--- START ---
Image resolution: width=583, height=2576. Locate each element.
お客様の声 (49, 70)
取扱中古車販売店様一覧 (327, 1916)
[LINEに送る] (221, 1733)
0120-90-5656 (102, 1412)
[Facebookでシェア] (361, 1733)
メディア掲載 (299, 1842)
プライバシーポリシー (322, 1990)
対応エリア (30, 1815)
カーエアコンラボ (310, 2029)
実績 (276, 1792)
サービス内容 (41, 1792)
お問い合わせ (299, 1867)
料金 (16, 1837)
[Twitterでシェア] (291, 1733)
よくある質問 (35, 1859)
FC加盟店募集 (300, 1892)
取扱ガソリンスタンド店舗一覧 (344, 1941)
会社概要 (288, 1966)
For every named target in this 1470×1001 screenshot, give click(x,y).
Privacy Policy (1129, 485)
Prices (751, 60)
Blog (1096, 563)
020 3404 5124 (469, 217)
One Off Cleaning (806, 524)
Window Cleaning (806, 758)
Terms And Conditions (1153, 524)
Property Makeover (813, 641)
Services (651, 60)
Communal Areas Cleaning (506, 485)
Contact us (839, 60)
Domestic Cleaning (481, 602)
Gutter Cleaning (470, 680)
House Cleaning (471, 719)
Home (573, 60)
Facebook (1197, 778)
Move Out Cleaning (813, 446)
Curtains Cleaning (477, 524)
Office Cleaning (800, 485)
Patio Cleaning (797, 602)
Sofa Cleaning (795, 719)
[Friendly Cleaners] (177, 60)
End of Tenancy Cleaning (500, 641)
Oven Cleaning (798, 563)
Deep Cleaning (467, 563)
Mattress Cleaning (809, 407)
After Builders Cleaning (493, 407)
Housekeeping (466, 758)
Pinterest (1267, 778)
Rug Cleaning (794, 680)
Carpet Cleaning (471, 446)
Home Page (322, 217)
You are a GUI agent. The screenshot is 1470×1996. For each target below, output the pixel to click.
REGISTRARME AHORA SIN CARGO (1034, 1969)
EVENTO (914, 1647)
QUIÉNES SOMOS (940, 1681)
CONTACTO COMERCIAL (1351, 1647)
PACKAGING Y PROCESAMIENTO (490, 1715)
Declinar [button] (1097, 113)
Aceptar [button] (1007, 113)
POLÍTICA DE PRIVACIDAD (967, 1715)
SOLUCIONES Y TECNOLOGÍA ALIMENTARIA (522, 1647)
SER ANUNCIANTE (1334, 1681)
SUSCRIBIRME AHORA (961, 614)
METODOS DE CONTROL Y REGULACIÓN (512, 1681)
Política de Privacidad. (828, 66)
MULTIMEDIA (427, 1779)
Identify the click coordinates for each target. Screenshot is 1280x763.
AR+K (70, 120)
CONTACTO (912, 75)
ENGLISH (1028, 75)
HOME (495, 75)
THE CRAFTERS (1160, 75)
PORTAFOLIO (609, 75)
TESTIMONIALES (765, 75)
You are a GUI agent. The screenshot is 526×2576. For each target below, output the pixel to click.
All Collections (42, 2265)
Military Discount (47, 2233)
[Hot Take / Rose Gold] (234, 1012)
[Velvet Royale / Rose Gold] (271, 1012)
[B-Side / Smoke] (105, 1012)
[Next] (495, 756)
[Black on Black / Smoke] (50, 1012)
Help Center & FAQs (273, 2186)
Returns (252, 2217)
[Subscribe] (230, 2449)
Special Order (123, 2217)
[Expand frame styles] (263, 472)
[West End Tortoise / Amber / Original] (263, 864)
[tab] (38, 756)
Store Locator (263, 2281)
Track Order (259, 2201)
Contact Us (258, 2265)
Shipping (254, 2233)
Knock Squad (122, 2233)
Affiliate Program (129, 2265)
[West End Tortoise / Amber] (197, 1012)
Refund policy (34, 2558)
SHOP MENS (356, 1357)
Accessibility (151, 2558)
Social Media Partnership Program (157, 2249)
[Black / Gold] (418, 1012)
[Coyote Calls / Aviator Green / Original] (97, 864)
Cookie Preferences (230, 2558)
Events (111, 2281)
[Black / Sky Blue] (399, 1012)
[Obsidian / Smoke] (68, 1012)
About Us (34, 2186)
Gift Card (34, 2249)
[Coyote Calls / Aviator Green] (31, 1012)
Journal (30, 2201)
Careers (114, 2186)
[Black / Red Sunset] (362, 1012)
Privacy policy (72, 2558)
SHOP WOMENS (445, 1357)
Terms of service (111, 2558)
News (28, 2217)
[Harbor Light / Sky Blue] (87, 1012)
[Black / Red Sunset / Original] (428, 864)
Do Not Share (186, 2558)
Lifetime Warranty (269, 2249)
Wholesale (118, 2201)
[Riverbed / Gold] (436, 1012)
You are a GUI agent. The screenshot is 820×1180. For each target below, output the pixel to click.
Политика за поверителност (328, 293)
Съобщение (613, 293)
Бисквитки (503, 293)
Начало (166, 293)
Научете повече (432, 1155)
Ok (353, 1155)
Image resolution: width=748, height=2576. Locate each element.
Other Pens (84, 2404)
--- END ---
With the line that contains "Cookie Preferences (230, 2558)" as the start, output every line through the end of the entries exactly. Add no other lines.

Cookie Preferences (230, 2558)
Events (111, 2281)
[Black / Sky Blue] (399, 1012)
[Obsidian / Smoke] (68, 1012)
About Us (34, 2186)
Gift Card (34, 2249)
[Coyote Calls / Aviator Green] (31, 1012)
Journal (30, 2201)
Careers (114, 2186)
[Black / Red Sunset] (362, 1012)
Privacy policy (72, 2558)
SHOP WOMENS (445, 1357)
Terms of service (111, 2558)
News (28, 2217)
[Harbor Light / Sky Blue] (87, 1012)
[Black / Red Sunset / Original] (428, 864)
Do Not Share (186, 2558)
Lifetime Warranty (269, 2249)
Wholesale (118, 2201)
[Riverbed / Gold] (436, 1012)
You are a GUI agent. The screenshot is 820×1180. For each target below, output the pixel to click.
Политика за поверителност (328, 293)
Съобщение (613, 293)
Бисквитки (503, 293)
Начало (166, 293)
Научете повече (432, 1155)
Ok (353, 1155)
Image resolution: width=748, height=2576. Locate each element.
Other Pens (84, 2404)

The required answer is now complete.